Demonstration gegen Irans Regierung - Frankfurt
Demonstrantinnen und Demonstranten während einer Kundgebung in Frankfurt gegen das politische Regime im Iran. Dabei steht auf einem Schild «Say her name #Mahsa Amini». © Boris Roessler

Simon Wolfgang Fuchs ist Islamwissenschaftler an der Universität Freiburg. Er hat im Iran studiert und geforscht und noch immer einige Bekannte dort. Die Kontaktaufnahme gestalte sich jedoch schwierig, erzählt er uns. Der 40-Jährige sieht einen entscheidenden Unterschied zu all den Protesten zuvor: „Viele Menschen haben nur noch Verachtung und Ablehnung für das Regime übrig. Sie haben so lange versucht für Veränderungen zu sorgen, jetzt geht es ihnen nicht mehr um Reformen oder eine Verständigung mit dem Regime. Das war etwa bei der grünen Bewegung 2009 so. Heute wollen sie dieses System abschaffen. So werden alle Symbole des Regimes attackiert. Menschen zertrampeln Poster, oder zeigen ihren Führern den Mittelfinger.“

Die Wut, die gerade so viele Jugendliche und sogar Kinder auf die Straßen treibt, geht 2022 weit über Einzelbedürfnisse oder den Kopftuchzwang hinaus. „In der Welt hat man immer das Bild des Regimes im Kopf, nicht unserer Menschen im Land. Viele von uns trinken auch Alkohol und machen Party – wie überall anders auch. Doch sie können dies nicht in der Öffentlichkeit tun, sondern müssen sich im Privaten verstecken. Den Leuten reicht es jetzt. Unsere Regierung repräsentiert nicht unsere Werte. Nicht die Werte des Volkes“, flucht Peyman. Frau. Leben. Freiheit. ist die Hoffnung der Bewegung. Dafür kämpfen sie jetzt.

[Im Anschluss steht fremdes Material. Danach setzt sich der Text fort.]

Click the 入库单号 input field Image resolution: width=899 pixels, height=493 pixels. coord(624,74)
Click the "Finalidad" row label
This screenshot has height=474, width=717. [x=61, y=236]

Der Iran im Revolutionsmodus? Islamwissenschaftler Fuchs ist da skeptisch

Das Regime versucht derweil sein altes „Playbook“ zu spielen. Präsident Ebrahim Raisi (61) und der religiöse Führer Ali Chamenei (83), bei dem im iranischen System alles zusammenläuft, haben zum Dialog aufgerufen und werben mit Zugeständnissen. Für die Krawalle machen sie vom Westen gesteuerte Mächte verantwortlich – und greifen über ihre verlängerten Arme, die Sicherheitsbehörden, durch.

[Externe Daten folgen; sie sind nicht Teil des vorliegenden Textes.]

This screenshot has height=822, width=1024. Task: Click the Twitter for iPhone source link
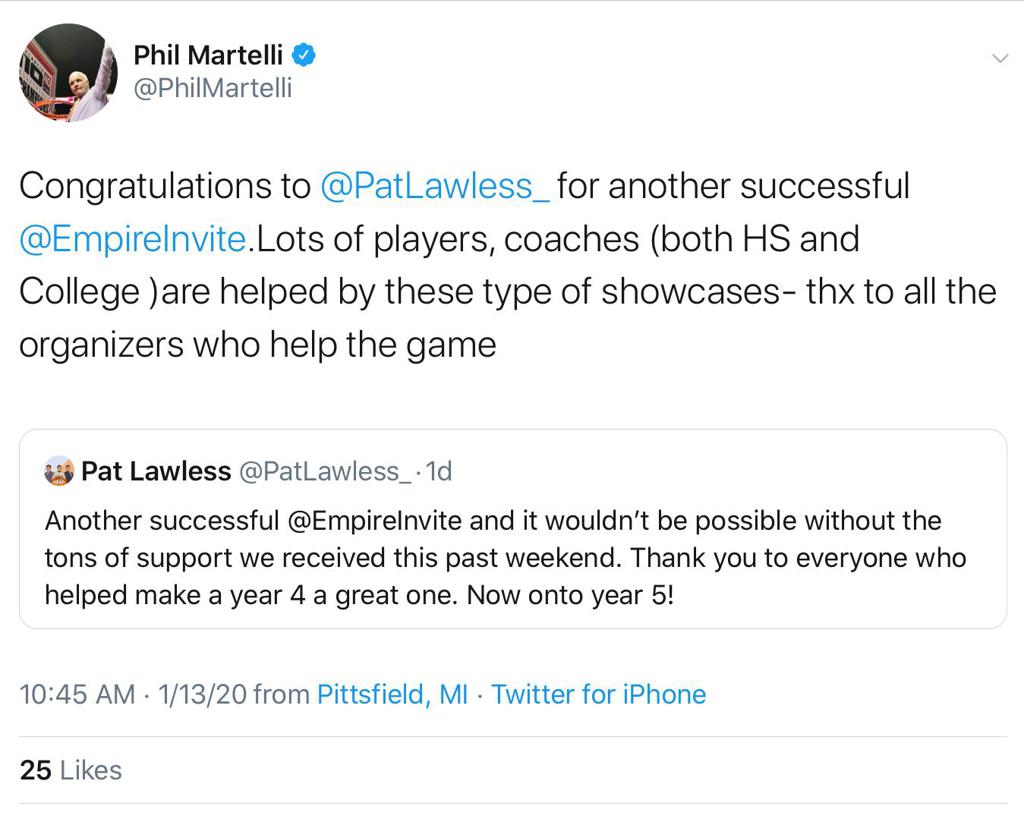point(598,694)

Simon Wolfgang Fuchs, Islamwissenschaftler an der Uni Freiburg.
Simon Wolfgang Fuchs, Islamwissenschaftler an der Uni Freiburg. Er sieht für den Iran nur zwei Möglichkeiten: „Entweder es kommt zur Revolution oder alles wird niedergeschlagen.“ © PETER HIMSEL

Allerdings geschieht dies nicht auf die altbekannte Art und Weise. Laut Nahost-Experte Fuchs eskaliert es derzeit in unterschiedlichen Regionen unterschiedlich. In Großstädten wie Teheran gehen die Sicherheitskräfte eher gemäßigt vor. Ganz anders verhalte es sich dort, wo Minderheiten leben, etwa in Kurdengebieten im Westen oder in Regionen nahe Pakistan im Osten. Dort reagiere der Staat mit großer Härte. Andernorts wiederum gehe das Leben ganz normal weiter.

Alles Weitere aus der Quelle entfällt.